1948 Austin-Western Road Machinery Grader Model 99

Austin-Western Grader
Model 99
Austin-Western Grader
Steering on rear axle

Austin-Western is a truly a historic name in the road construction business. The company was founded in 1877 by a contractor who built railroads. Their first interest was in building scrapers to help grade up railroad grader. The company was soon appropriately named the "Western Wheeled Scraper Company". By the dawn of the 20th century they were also producing railroad dump cars best known for their extensive use in the construction of the Panama Canal.

The company claims to have invented the road grader with early models being little more than a blade straddle mounted under a freight wagon and pulled by a team of horses. Austin came under common control of Western, and the two companies were merged to form Austin-Western Road Machinery Company in 1934. Closely related to the railroad business, Austin-Western was acquired in 1953 by railroad equipment maker Baldwin-Hamilton-Lima (then a subsidiary of Westinghouse) in an effort to diversify away from steam locomotives which were rapidly on the way out. The plan was to move to highway construction, but the transition was largely unsuccessful. Baldwin sold the company to Clark Equipment in 1973 and it folded with Clark in the recession of 1980.

The model featured here is a 1948 vintage, powered by an IH UD-14 engine and is of the 4 wheel drive/4 wheel steer variety. At various times or optionally, Austin-Western graders also appeared with Detroit Diesel engines in them. The engines tended to be a separate power unit and not closely integrated so offering a choice of engines was not particularly expensive, and it allowed the vendors to address customer preferences in sharp contrast to the dominant manufacturer (Caterpillar)who made them 'their way' or else. The 4 wheel steering was yet another effort to differentiate the product from Caterpillar who has made only 6 wheel graders from the earliest times.

Another thing notable about this grader is that for its age, it makes generous use of hydraulics. The use of hydraulic controls was a spinoff of World War II and in this era mechanical drives for blade control were very much the norm. The norm for the time was to use a host of drive shafts activated by dog clutches to control all the blade functions. The idea of using hydraulics to control machinery functions was just percolating into the industry and in this respect Austin Western was well ahead of the industry.

4 wheel or 6 wheel Graders

While Cat defined what a grader should look like (it has 6 wheels), there are clearly trade offs between 4 and 6 wheel graders. The Tandem drive of the classic grader mitigated blade dips and dives caused by a rear wheel dropping in a hole but they were also barges. The classic 6 wheel grader needs about as much space as a school bus to turn around while the 4 wheel steer grader is pretty nimble. My take is that if the task at hand is to shape up a parking lot, the 4 wheel grader wins hands down, but you are touching up a few miles of gravel road, the choice is less clear. Interestingly many years after this style of grader was manufactured grader makers began to produce what is now standard on graders and that is an articulated frame model. They put a hinge in the frame between the Cab and the engine. The preserves the advantages of the 6 wheels and allows the machine to 'dog trot' and maneuver in ways that a straight frame machine simply cannot.

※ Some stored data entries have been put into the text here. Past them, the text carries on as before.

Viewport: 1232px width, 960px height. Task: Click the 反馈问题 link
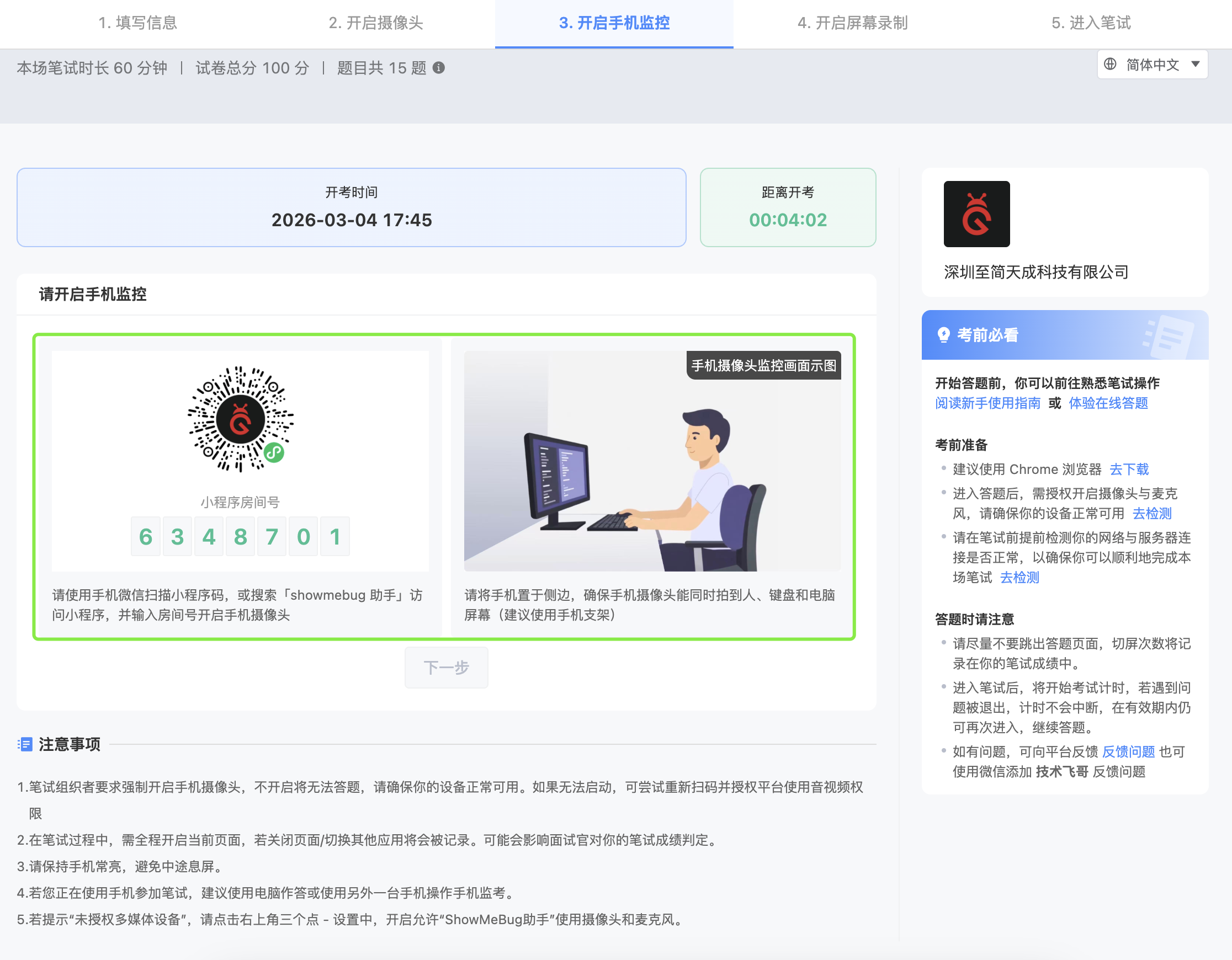pyautogui.click(x=1128, y=751)
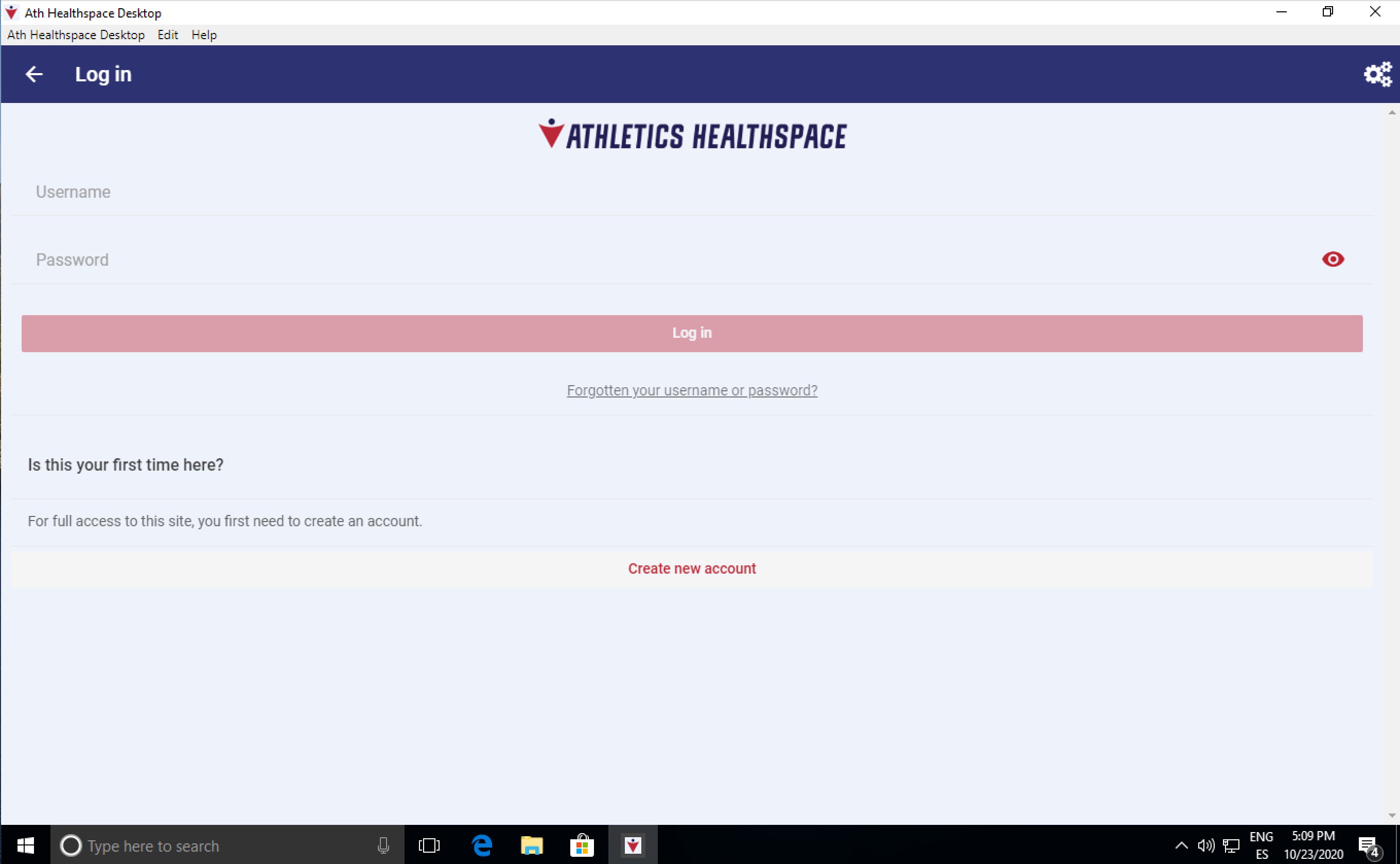
Task: Toggle password visibility eye icon
Action: [1333, 260]
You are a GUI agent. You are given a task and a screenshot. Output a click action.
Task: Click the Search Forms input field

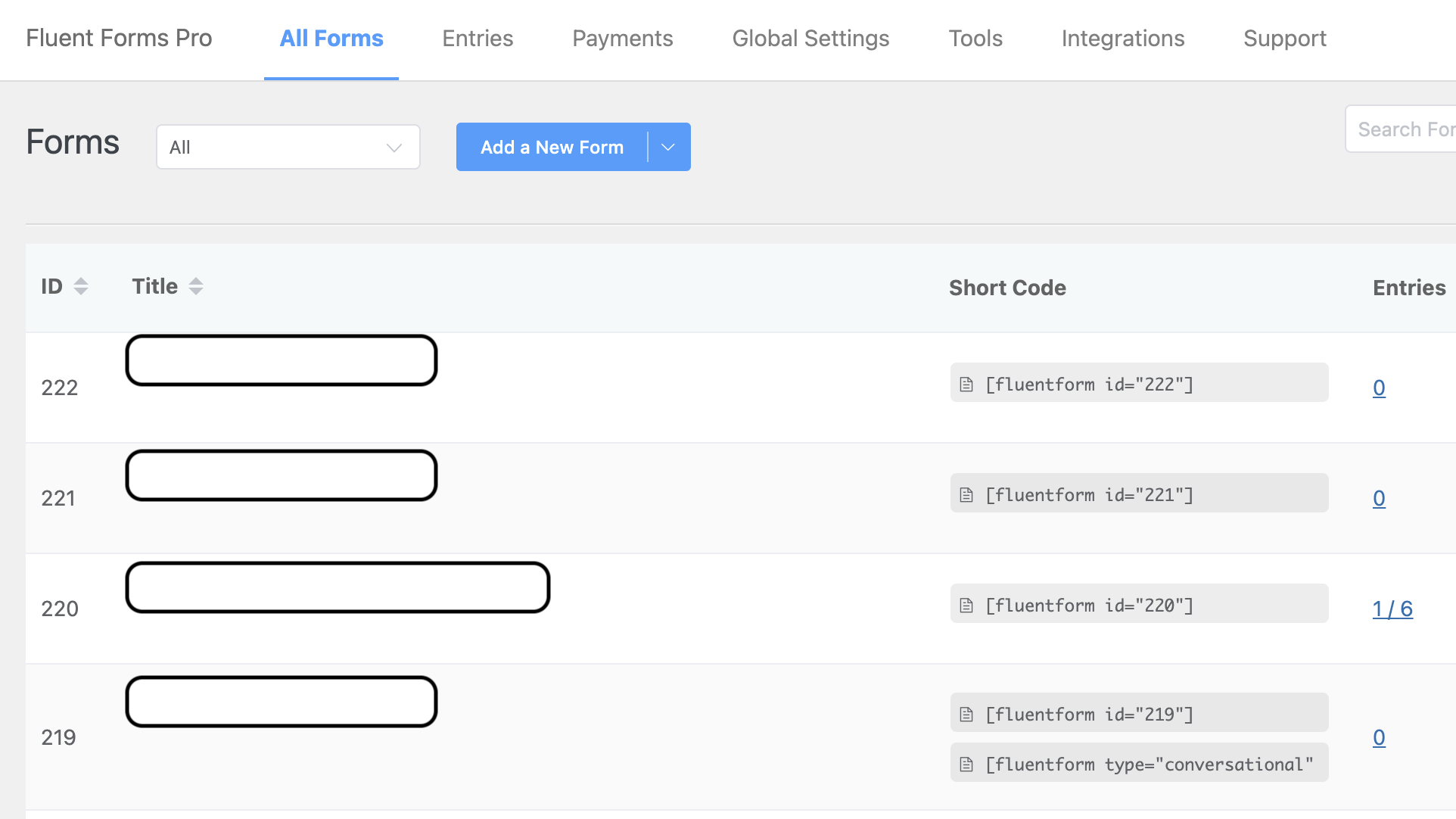pyautogui.click(x=1415, y=129)
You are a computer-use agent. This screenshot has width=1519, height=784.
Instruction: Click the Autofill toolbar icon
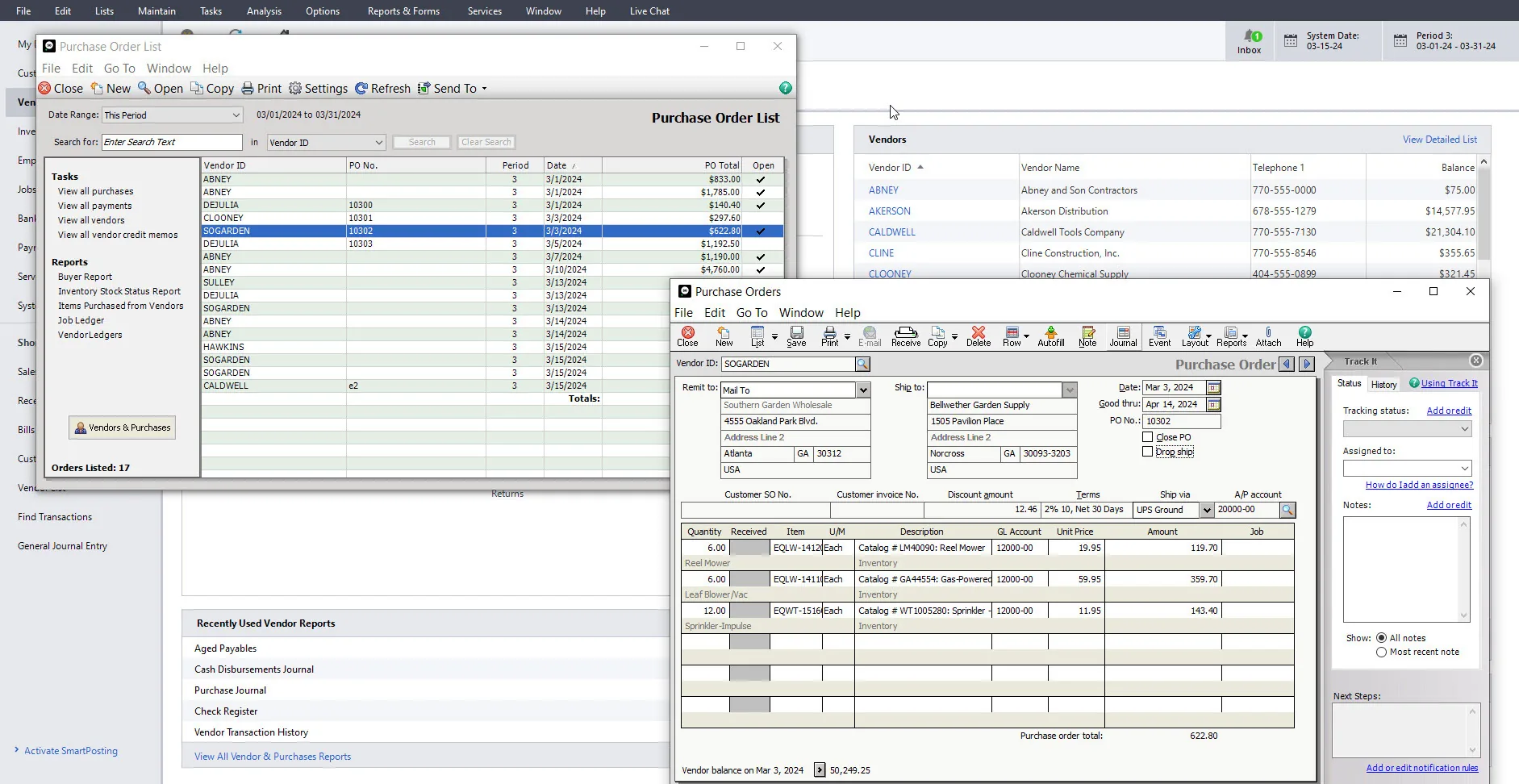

Although not shown here, Austin-Western also made 6 wheel models, and here they also offered some innovation. They included (optionally) a 6 wheel drive model. This was a feature never offered by Cat which attracted some attention although to get the front wheel drive you had to give up the wheel lean due to mechanical limitations and it is not clar to this writer that the front wheel drive provided that much advantage. In any event the market has spoken and Austin-Wesern isn't around any more and Cat is still making 6 wheel graders without front wheel drive.